Jonathan Avery, MD, director of addiction psychiatry, New York-Presbyterian Hospital, Weill Cornell Medical Center, discussed how some psychiatrists will back away when treating a patient with co-occurring substance use and mental illness, when instead they should be leaning in to deliver evidence-based treatment.
Jonathan Avery, MD, director of addiction psychiatry, New York-Presbyterian Hospital, Weill Cornell Medical Center, discussed how some psychiatrists will back away when treating a patient with co-occurring substance use and mental illness, when instead they should be leaning in to deliver evidence-based treatment.
Transcript
How do concurrent substance use disorders affect how psychiatrists treat patients with mental illnesses?

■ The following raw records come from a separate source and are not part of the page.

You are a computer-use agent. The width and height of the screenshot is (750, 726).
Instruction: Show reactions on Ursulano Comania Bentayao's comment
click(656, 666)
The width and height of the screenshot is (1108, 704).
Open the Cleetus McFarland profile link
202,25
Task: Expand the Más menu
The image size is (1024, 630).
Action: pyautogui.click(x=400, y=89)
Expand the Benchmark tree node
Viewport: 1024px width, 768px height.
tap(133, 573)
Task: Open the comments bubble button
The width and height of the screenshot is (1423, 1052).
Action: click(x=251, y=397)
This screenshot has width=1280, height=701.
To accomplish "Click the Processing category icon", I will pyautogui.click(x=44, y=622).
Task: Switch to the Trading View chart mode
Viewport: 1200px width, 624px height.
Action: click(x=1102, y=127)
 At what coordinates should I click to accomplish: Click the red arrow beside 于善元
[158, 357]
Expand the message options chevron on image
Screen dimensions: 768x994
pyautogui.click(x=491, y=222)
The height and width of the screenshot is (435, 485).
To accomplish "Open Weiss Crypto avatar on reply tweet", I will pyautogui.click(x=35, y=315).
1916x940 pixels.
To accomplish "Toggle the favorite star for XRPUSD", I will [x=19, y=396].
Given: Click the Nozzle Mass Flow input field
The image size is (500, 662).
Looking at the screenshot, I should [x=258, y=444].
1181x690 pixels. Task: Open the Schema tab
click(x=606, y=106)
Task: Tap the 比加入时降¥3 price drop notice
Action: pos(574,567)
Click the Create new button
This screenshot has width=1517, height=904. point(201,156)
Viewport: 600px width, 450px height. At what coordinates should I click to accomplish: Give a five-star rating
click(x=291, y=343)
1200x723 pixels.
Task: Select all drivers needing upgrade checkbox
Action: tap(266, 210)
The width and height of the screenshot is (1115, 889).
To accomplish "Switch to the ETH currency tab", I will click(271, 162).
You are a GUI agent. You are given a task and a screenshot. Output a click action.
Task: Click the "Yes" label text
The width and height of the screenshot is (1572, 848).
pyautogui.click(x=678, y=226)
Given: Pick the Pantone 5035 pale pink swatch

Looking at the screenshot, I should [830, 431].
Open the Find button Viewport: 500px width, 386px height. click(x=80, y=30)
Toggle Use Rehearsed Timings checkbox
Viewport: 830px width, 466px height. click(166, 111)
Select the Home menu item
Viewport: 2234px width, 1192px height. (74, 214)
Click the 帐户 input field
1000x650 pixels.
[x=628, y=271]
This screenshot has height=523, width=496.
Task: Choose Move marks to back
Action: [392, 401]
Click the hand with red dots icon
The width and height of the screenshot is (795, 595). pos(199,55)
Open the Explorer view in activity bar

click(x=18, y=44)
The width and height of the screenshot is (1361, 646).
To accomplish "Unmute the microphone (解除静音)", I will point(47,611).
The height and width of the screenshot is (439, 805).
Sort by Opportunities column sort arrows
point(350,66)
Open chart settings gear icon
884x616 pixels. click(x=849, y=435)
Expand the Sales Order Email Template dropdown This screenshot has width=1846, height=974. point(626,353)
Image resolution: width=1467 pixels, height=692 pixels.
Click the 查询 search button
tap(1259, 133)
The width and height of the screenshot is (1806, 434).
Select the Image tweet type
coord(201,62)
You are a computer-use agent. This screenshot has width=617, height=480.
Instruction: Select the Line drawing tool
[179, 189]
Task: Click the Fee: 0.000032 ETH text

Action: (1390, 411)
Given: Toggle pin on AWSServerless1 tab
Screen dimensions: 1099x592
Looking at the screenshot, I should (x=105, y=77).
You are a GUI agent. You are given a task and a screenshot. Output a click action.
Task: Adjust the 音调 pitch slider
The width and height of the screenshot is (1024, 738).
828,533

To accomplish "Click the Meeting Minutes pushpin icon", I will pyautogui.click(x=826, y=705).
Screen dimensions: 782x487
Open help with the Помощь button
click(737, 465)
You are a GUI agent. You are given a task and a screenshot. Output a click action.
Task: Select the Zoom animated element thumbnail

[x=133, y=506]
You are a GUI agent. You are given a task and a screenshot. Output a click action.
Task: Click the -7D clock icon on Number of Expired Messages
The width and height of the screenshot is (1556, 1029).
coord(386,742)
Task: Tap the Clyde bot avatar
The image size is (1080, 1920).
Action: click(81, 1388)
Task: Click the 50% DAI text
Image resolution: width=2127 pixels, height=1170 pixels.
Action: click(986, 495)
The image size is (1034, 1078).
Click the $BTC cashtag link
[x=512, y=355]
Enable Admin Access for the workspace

Our hope is that co-occurring disorders cause a psychiatrist to lean in and offer all the evidence-based treatments. I think in practice what happens is that we tend to back out of the room when it looks like a complicated patient has multiple diagnoses, especially substance use disorders, and I think we tend to undertreat or refer out and not treat ourselves. And part of that is stigma-related, I think it’s been shown repeatedly that doctors have worse attitudes towards patients with co-occurring disorders than towards more simple cases. We really want them to not do non—evidence-based things, to not sort of back away but really to offer all the evidence-based treatments for the different diagnoses that they have.